● **EXTRAIT DE PAGE**:
Plus de 20 ans après les deux premiers Baldur’s Gate de Bioware, le studio Larian a eu la lourde tâche de reprendre le flambeau de cette licence du jeu vidéo issue de l’univers Donjons & Dragons. Cela ne surprend personne de savoir que les développeurs sont des fans absolus du jeu de rôle sur table de Wizard of the Coast, de même que du travail de leurs pairs, et qu’ils ont donc tout mis en place pour livrer l’œuvre la plus impeccable possible afin de se montrer digne de cet héritage. Après avoir forgé une solide expérience, notamment avec Divinity Original Sin 1 & 2, qui ont été des succès critiques indéniables, le studio nous livre un Baldur’s Gate 3 dantesque. Le résultat de 6 ans de développement dont 3 ans d’accès anticipé.
Vous l’avez surement vu ou lu partout, le jeu est un déjà un succès retentissant et ouvre même quelques débats intéressants sur l’état de l’industrie. De notre côté, nous avons pris le temps de le savourer pleinement même si on ne cache pas une furieuse envie de le recommencer au moins une ou deux fois. Précisons qu’il est aussi possible de jouer en coopération jusqu’à 4 joueurs, mais malheureusement nous n’avons pas eu l’occasion de tester cette fonctionnalité. Voici donc notre verdict après 150 heures de jeu sur PC.
Conditions de test : Nous avons joué sur la version Steam avec les paramètres graphiques en « Ultra ». Notre configuration PC : AMD Ryzen 5 2600 3.40 GHz, 16 Go RAM DDR4, AMD Radeon RX 6700 XT.
Sommaire
ToggleUn bon point de départ pour le CRPG ?
Dans la famille des jeux de rôle, Baldur’s Gate 3 se positionne dans la catégorie des CRPG (pour Computer Role Playing Game), un type qui se démarque par une liberté plus vaste que les RPG classiques. La narration, le développement de votre avatar et vos choix sont déterminants. Vous pouvez explorer le monde comme bon vous semble, choisir d’ignorer les quêtes et de rejoindre le camp des méchants ou aspirer à des ambitions plus égoïstes. Les problèmes peuvent ainsi se résoudre de différentes manières selon la ou les voies que vous empruntez (diplomatie, intimidation, force brute…).
En lançant le jeu, attendez-vous à une aventure haletante bourrée de choix draconiens qui ne sont pas simplement des lignes de texte et ont de vraies conséquences directes, à moyen-terme et sur le long-terme. Cela peut être intimidant pour les novices du genre, surtout si l’on n’a pas joué aux Divinity Original Sin de Larian qui ont une énorme influence sur de nombreux aspects du titre. Toutefois, avec un minimum d’investissement et un peu de patience, vous pouvez vous prendre aisément au jeu.
Il est possible d’incarner l’un des personnages principaux ou bien de créer le vôtre de A à Z (apparence, race, classe, background…) assez rapidement grâce à des simplifications bienvenues comme la dispersion recommandée des points de caractéristiques. La méconnaissance de l’univers Donjons & Dragons n’est pas non plus un obstacle à l’appréciation du titre car il n’y a tout simplement pas besoin de maître du jeu ici. Le système de combat peut être la partie la plus complexe à assimiler, mais heureusement, chaque terme du lore ou les principes liés aux mécaniques de combat sont expliqués de manière claire. Ils sont mis en évidence dans chaque texte, et il vous suffit simplement d’appuyer sur « T » et de passer votre souris dessus pour comprendre facilement le contexte.

● **DONNÉES FOURNIES**:
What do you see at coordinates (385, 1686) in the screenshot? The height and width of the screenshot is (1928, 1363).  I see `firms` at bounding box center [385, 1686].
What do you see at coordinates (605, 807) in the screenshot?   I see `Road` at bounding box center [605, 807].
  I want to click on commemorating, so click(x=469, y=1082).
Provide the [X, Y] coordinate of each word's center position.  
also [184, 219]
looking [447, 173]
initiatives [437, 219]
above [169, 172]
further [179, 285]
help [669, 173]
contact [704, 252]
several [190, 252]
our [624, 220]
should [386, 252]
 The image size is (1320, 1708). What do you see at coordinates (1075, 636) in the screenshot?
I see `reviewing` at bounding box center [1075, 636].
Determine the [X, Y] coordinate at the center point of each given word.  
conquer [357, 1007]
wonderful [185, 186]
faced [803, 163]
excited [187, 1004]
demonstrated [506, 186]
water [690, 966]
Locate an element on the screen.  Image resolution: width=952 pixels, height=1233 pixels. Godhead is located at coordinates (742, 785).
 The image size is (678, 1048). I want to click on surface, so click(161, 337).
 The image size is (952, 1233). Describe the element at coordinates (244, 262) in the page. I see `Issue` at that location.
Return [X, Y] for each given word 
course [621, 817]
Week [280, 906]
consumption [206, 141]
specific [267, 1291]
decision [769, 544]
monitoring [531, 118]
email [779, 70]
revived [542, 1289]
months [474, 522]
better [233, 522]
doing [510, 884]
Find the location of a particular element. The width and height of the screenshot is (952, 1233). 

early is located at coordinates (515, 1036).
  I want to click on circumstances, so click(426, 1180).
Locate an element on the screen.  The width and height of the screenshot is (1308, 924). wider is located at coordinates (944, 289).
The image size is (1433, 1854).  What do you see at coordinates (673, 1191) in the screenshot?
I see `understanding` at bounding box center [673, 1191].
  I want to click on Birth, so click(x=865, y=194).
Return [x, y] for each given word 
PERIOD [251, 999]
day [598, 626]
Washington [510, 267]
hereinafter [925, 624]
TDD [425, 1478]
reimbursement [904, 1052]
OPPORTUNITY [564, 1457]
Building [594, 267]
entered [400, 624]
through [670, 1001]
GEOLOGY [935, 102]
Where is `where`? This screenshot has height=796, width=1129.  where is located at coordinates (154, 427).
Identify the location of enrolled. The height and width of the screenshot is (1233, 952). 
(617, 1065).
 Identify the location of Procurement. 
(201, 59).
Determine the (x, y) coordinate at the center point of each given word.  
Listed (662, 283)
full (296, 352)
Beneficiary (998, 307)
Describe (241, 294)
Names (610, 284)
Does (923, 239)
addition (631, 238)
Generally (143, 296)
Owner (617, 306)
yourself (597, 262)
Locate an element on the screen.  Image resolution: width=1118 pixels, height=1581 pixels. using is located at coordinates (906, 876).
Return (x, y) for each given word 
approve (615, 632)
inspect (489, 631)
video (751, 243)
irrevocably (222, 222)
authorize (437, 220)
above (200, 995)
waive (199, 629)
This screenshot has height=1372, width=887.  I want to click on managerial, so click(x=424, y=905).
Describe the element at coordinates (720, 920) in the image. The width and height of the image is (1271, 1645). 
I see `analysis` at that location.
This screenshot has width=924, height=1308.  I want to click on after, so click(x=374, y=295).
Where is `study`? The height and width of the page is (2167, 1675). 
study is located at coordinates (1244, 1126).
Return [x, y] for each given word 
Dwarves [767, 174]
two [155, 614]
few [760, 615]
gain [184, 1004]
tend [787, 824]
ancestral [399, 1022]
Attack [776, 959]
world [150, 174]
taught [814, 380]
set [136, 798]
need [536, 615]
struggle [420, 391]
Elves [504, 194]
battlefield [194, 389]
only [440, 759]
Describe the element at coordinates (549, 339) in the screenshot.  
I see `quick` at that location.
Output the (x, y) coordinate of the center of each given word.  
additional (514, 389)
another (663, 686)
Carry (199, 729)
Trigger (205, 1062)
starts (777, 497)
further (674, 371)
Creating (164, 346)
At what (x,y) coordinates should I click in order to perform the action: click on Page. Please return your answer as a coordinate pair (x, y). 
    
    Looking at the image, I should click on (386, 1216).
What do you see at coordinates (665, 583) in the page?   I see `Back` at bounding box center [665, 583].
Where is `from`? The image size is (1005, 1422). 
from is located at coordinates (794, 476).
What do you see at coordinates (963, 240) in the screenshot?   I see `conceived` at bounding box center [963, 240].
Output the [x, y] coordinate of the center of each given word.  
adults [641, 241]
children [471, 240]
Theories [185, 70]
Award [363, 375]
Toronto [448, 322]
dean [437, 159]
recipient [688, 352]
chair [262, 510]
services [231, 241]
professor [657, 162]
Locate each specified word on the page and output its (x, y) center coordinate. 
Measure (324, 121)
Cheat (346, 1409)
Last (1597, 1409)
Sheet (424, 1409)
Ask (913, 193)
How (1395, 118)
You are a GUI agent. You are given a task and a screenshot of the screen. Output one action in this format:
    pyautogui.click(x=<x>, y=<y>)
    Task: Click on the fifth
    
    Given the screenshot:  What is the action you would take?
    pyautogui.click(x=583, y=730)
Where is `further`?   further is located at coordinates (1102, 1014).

● **LISTE DES TÂCHES**:
1. D'après l'extrait de page, au bout de combien d'heures de jeu sur PC le verdict a-t-il été rendu ?
2. Recopie les entrées depuis leur début jusqu'à la ligne contenant « water [690, 966] » incluse, en remplaçant « Determine » par « Find » sans rien modifier d'autre.

● **CORRIGÉ PAR TÂCHE**:
1. Au bout de 150 heures de jeu.

2.
What do you see at coordinates (385, 1686) in the screenshot? The height and width of the screenshot is (1928, 1363).  I see `firms` at bounding box center [385, 1686].
What do you see at coordinates (605, 807) in the screenshot?   I see `Road` at bounding box center [605, 807].
  I want to click on commemorating, so click(x=469, y=1082).
Provide the [X, Y] coordinate of each word's center position.  
also [184, 219]
looking [447, 173]
initiatives [437, 219]
above [169, 172]
further [179, 285]
help [669, 173]
contact [704, 252]
several [190, 252]
our [624, 220]
should [386, 252]
 The image size is (1320, 1708). What do you see at coordinates (1075, 636) in the screenshot?
I see `reviewing` at bounding box center [1075, 636].
Find the [X, Y] coordinate at the center point of each given word.  
conquer [357, 1007]
wonderful [185, 186]
faced [803, 163]
excited [187, 1004]
demonstrated [506, 186]
water [690, 966]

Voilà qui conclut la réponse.